WORK TO COMPLETE:
In exact form, please repeat the records from their opening line down to the line with "This screenshot has height=653, width=1010.", including that line.

INFORMATION:
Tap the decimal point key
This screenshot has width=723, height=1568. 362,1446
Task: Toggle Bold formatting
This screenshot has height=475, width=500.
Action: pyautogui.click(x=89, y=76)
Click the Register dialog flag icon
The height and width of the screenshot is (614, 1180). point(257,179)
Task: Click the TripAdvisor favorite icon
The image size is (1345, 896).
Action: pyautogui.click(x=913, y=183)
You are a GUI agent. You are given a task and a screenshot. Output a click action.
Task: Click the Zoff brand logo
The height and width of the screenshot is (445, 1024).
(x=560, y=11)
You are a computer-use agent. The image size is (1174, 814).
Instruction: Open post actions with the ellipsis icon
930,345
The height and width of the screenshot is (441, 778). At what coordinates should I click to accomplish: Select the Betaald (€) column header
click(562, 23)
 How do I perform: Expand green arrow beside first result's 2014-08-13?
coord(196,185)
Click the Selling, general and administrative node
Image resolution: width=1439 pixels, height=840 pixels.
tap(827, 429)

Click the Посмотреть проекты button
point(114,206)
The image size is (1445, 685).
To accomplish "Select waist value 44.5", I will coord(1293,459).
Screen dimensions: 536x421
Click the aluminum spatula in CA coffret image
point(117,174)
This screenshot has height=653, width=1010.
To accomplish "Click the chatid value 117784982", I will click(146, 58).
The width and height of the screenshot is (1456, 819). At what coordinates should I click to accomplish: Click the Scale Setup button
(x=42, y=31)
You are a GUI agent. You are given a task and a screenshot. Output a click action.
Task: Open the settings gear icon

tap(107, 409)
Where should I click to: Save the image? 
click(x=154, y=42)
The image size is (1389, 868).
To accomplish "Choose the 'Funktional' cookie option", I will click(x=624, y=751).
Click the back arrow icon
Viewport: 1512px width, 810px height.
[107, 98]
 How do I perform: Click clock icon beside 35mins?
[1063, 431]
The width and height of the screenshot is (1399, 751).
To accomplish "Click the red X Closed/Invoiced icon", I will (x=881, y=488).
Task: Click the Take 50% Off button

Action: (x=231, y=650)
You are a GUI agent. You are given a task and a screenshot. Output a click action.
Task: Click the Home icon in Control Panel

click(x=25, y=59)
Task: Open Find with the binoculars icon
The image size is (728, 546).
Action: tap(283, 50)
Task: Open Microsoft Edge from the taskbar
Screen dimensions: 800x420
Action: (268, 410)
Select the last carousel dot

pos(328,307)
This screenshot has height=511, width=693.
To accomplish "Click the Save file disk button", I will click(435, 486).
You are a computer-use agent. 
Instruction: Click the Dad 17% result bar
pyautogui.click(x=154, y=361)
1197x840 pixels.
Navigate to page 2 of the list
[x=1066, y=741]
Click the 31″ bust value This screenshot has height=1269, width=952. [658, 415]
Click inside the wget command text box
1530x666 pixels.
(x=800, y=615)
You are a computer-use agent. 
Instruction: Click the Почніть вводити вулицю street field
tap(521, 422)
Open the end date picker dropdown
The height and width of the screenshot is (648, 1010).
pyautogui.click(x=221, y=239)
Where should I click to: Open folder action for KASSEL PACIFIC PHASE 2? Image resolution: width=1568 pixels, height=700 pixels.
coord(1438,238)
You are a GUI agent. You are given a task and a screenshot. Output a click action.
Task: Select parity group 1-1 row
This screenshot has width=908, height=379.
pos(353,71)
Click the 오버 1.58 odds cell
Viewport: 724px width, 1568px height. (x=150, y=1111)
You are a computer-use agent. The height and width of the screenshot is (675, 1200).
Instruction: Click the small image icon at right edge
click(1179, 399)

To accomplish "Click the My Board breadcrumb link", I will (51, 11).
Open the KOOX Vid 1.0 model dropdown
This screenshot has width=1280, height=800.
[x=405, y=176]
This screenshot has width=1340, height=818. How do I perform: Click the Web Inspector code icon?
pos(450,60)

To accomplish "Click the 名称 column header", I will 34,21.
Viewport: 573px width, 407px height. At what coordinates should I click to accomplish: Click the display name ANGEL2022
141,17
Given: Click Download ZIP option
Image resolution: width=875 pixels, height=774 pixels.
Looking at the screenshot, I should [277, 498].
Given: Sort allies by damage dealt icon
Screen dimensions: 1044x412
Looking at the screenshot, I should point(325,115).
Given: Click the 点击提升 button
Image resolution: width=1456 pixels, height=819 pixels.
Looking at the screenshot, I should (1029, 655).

ANSWER SPACE:
Tap the decimal point key
This screenshot has width=723, height=1568. 362,1446
Task: Toggle Bold formatting
This screenshot has height=475, width=500.
Action: pyautogui.click(x=89, y=76)
Click the Register dialog flag icon
The height and width of the screenshot is (614, 1180). point(257,179)
Task: Click the TripAdvisor favorite icon
The image size is (1345, 896).
Action: pyautogui.click(x=913, y=183)
You are a GUI agent. You are given a task and a screenshot. Output a click action.
Task: Click the Zoff brand logo
The height and width of the screenshot is (445, 1024).
(x=560, y=11)
You are a computer-use agent. The image size is (1174, 814).
Instruction: Open post actions with the ellipsis icon
930,345
The height and width of the screenshot is (441, 778). At what coordinates should I click to accomplish: Select the Betaald (€) column header
click(562, 23)
 How do I perform: Expand green arrow beside first result's 2014-08-13?
coord(196,185)
Click the Selling, general and administrative node
Image resolution: width=1439 pixels, height=840 pixels.
tap(827, 429)

Click the Посмотреть проекты button
point(114,206)
The image size is (1445, 685).
To accomplish "Select waist value 44.5", I will coord(1293,459).
Screen dimensions: 536x421
Click the aluminum spatula in CA coffret image
point(117,174)
This screenshot has height=653, width=1010.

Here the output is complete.